Re: State transitions for media elements from Philip Jägenstedt on 2008-09-22 (public-html@w3.org from September 2008)

From: Philip Jägenstedt <philipj@opera.com>
Date: Mon, 22 Sep 2008 17:52:19 +0200
To: Dave Singer <singer@apple.com>
Cc: public-html@w3.org, Ian Hickson <ian@hixie.ch>
Message-Id: <1222098739.24316.20.camel@localhost>
I agree with most of what Dave has written but have some additional
comments below.

On Thu, 2008-09-18 at 17:39 -0700, Dave Singer wrote:
> <http://www.w3.org/html/wg/html5/#media>
> 
> We've been discussing these states with other 
> implementors (including Philip Jägenstedt at 
> Opera, for example), and we think these really 
> could do with some refining.
> 
> In particular, we think that
> a) the state called 'network state' is actually a 
> mix of the state of the network and the state of 
> the media

Indeed. In particular I've noticed that if the file is available locally
(in cache or file://) one will know that it is fully loaded before
actually reading any data. But since network states must go through
LOADED_METADATA and LOADED_FIRST_FRAME (which require actually reading
data) reporting that state has to wait until later.
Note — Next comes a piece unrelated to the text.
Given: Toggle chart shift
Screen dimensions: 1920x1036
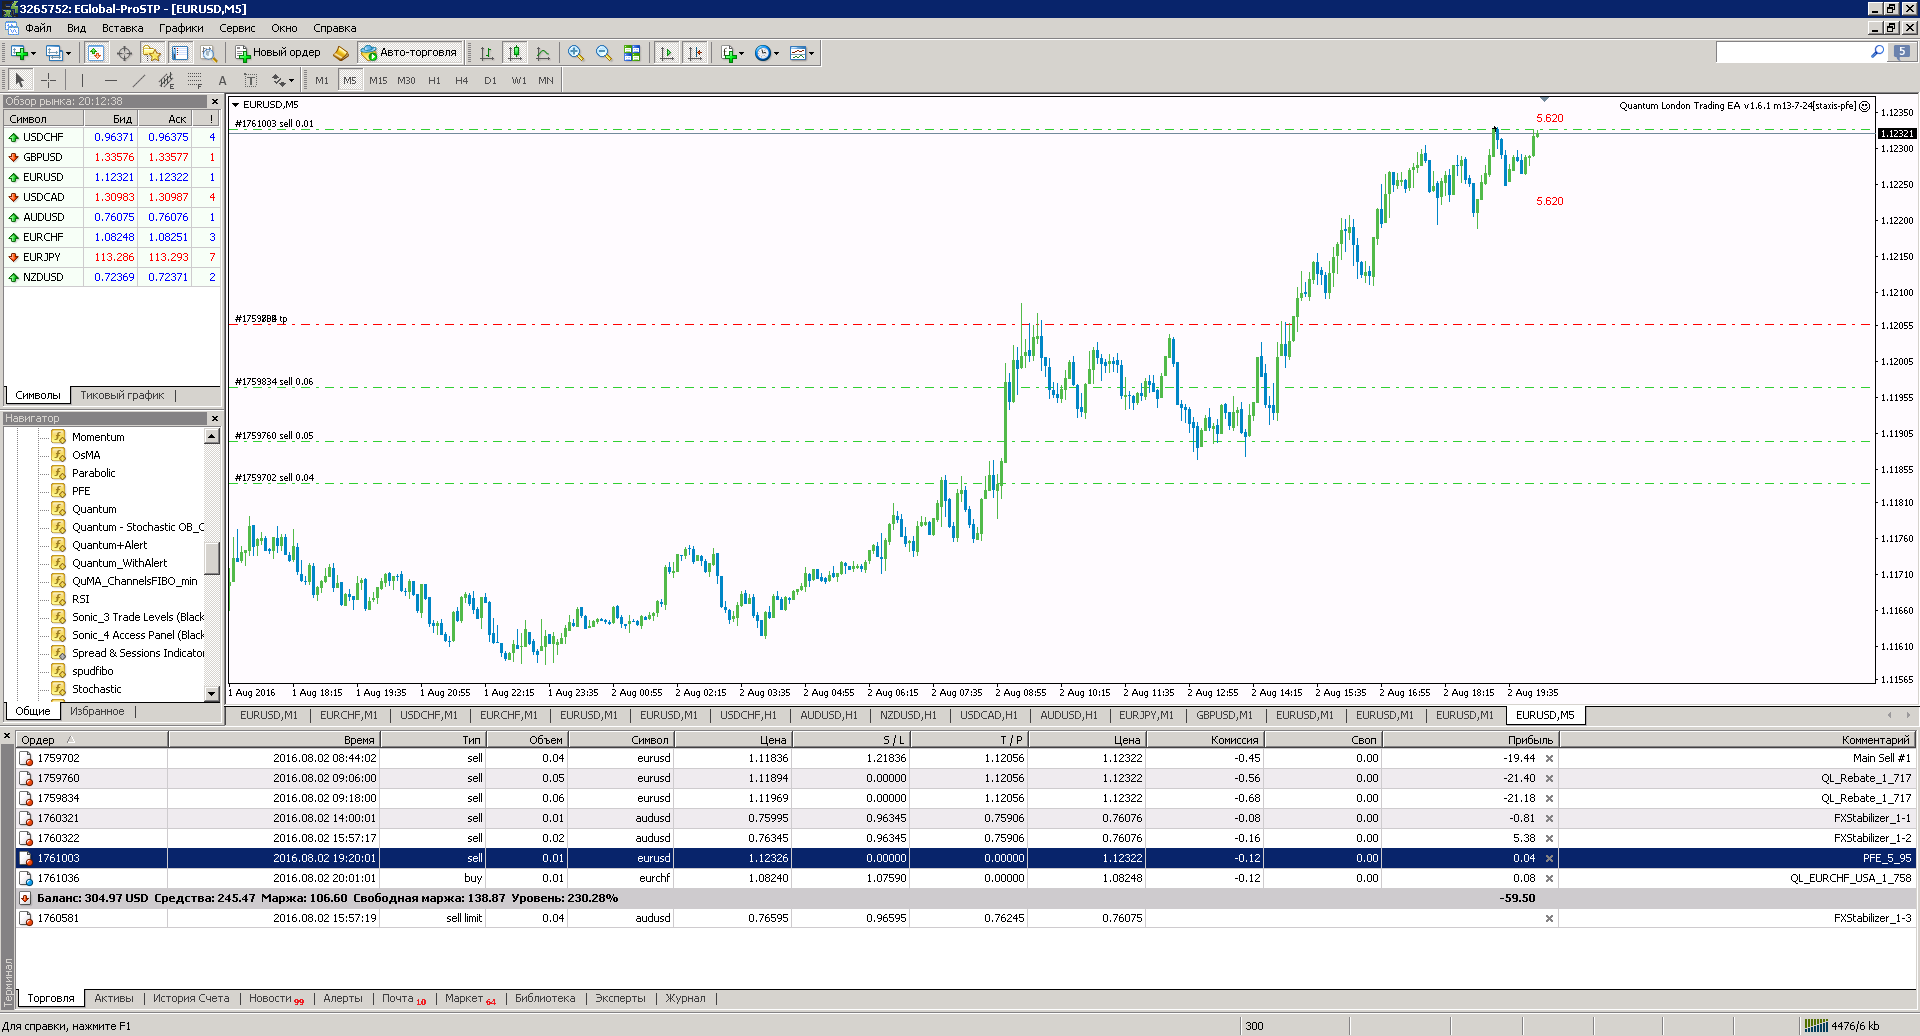Looking at the screenshot, I should pyautogui.click(x=695, y=53).
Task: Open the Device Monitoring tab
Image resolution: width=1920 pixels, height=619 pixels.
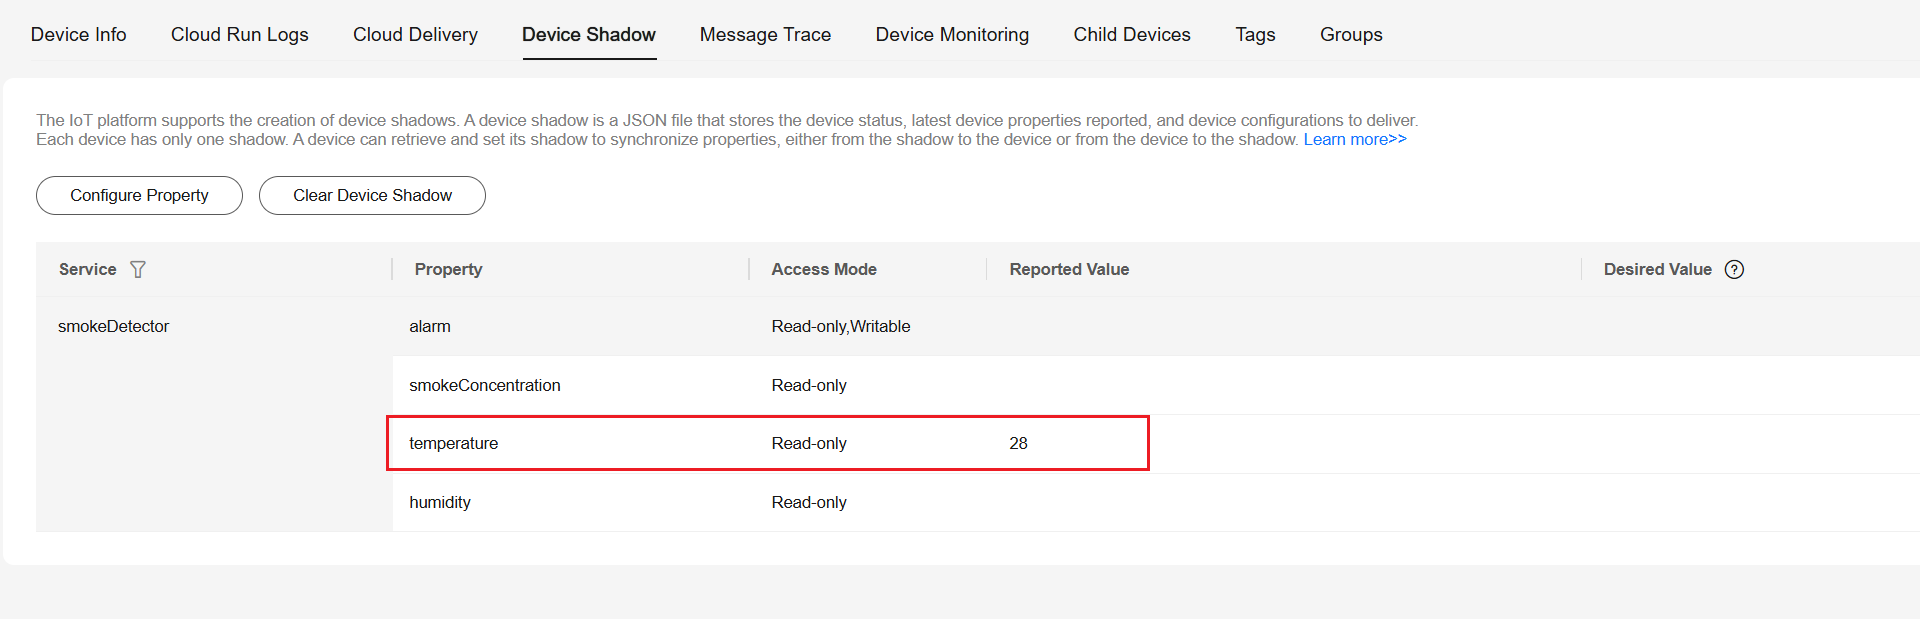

It wouldn't be a big
issue implementation-wise, but is a symptom of the mixing of separate
issues into a single state.

> b) the media state needs to be described in terms 
> of what can be done with the media, not what it 
> has in hand, as what is in hand differs between 
> various protocols;
> c) the difference between whether play/pause is 
> *requested* and happening needs to be clearer:
>     -- in a download protocol, play can stall if data is unavailable
>     -- in a streaming protocol, there is an 
> initial buffering period in which play is 
> requested but time is not advancing
> 
> 
> So, here is a brief revision, obviously derived 
> from the existing document but, we hope, avoiding 
> these issues and supporting more (we hope, all) 
> protocols:
> 
> 
> Network state:  documents whether the network is 
> being used (e.g. for a network activity indicator)
> 
> Empty:  initial state, or state when there is a 
> failure that'll need some action to escape from
> 
> Idle:  the URI is known, but the UA has no need 
> to use the network right now (e.g. download 
> resource for which 'enough' is cached, streaming 
> resource which is not active...)
> 
> Loading: the network is being used right now (you 
> can show an activity indicator)
> 
> Loaded:  for a loadable resource, we've both 
> loaded it all and don't intend to unload it (you 
> could disconnect and walk away)
> 
> There is an event, Stalled, which is fired once 
> during Loading if data doesn't seem to be 
> arriving after a reasonable timeout (as now).

I'm thinking that the EMPTY state isn't needed at all, the lowest state
could be IDLE. Currently the EMPTY state is used in several algorithms
to detect a "fresh" media element, but as far as I can see an empty flag
would suffice, and it would not need to be exposed via the API at all.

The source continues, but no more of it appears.